Green Alliance Warns of a Green Energy Investment Opportunity Waste

  • Publish Date: Posted about 4 years ago
  • Author: Steve Walia

A study by the Green Alliance has argued that Britain's failure to truly focus on energy-efficiency measures is damaging public health and wasting millions of pounds.

It says that the country's existing strategy focuses too much on energy supply whilst largely ignoring opportunities and measures to cut energy consumption.

The study concluded that the NHS could save £3.7 billion every year if a new approach were taken to better target inefficient homes and to take polluting vehicles off the roads.

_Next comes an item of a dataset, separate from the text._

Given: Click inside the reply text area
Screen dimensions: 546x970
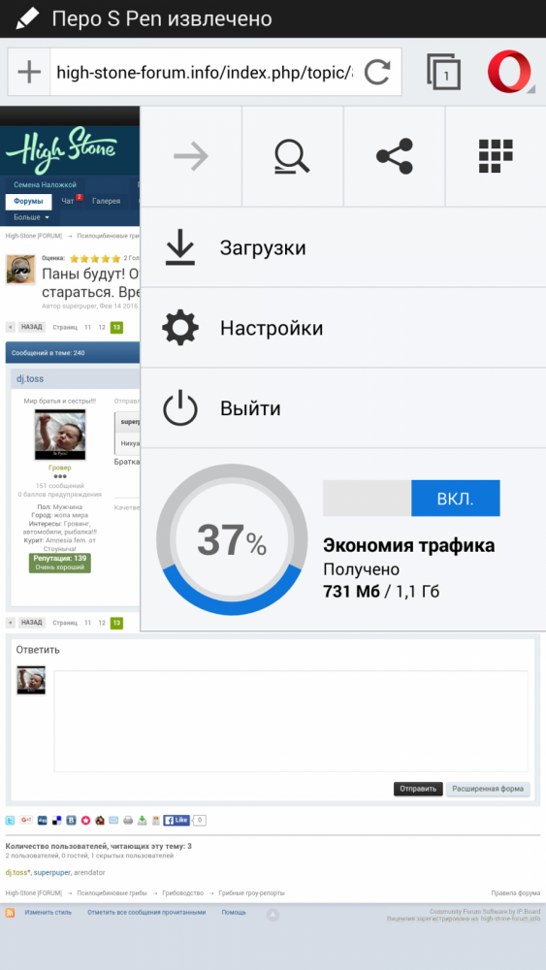Looking at the screenshot, I should pos(291,721).

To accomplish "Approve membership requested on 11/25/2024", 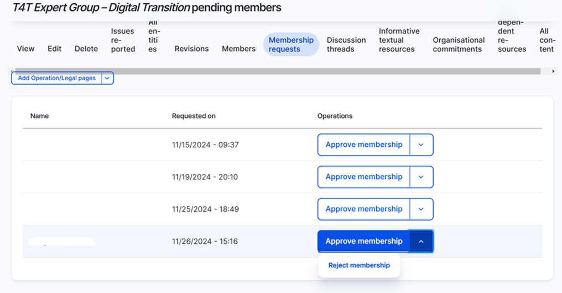I will (x=363, y=209).
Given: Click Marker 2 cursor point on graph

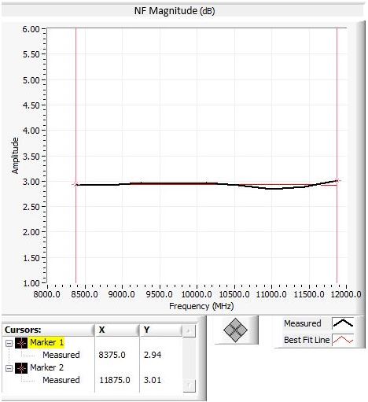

The report was written with Centre for Research into Energy Demand Solutions (CREDS). It argued that if the UK's decarbonisation strategy could focus on reducing energy demand, it would help to improve public spaces and homes, create cleaner air and speed up the move towards a net-zero economy.

By switching 1.7% of car journeys to walking or cycling alternatives, the UK could save £2.5 billion annually, which equates to 2% of the NHS's overall budget. This would happen by reducing lifestyle health problems such as diabetes and heart disease.

Equally, moving to green transport could avoid 65,000 early deaths every year from air pollution. By upping energy-efficiency measures indoors, another £1.2 billion annually would be saved through fewer heart attacks and cases of pneumonia and high blood pressure.

The report was welcomed by the energy industry, with the UK Health Alliance on Climate Change saying that it demonstrated how small tweaks to energy use could have significant benefits on the environment, economy and public health.

CREDS is a collaboration of researchers across 15 of the UK's leading universities. It lobbies the government to take action against climate change by reducing energy demand overall, improving energy-efficiency through technology and by better aligning supply and demand with use of tariffs and other supply techniques.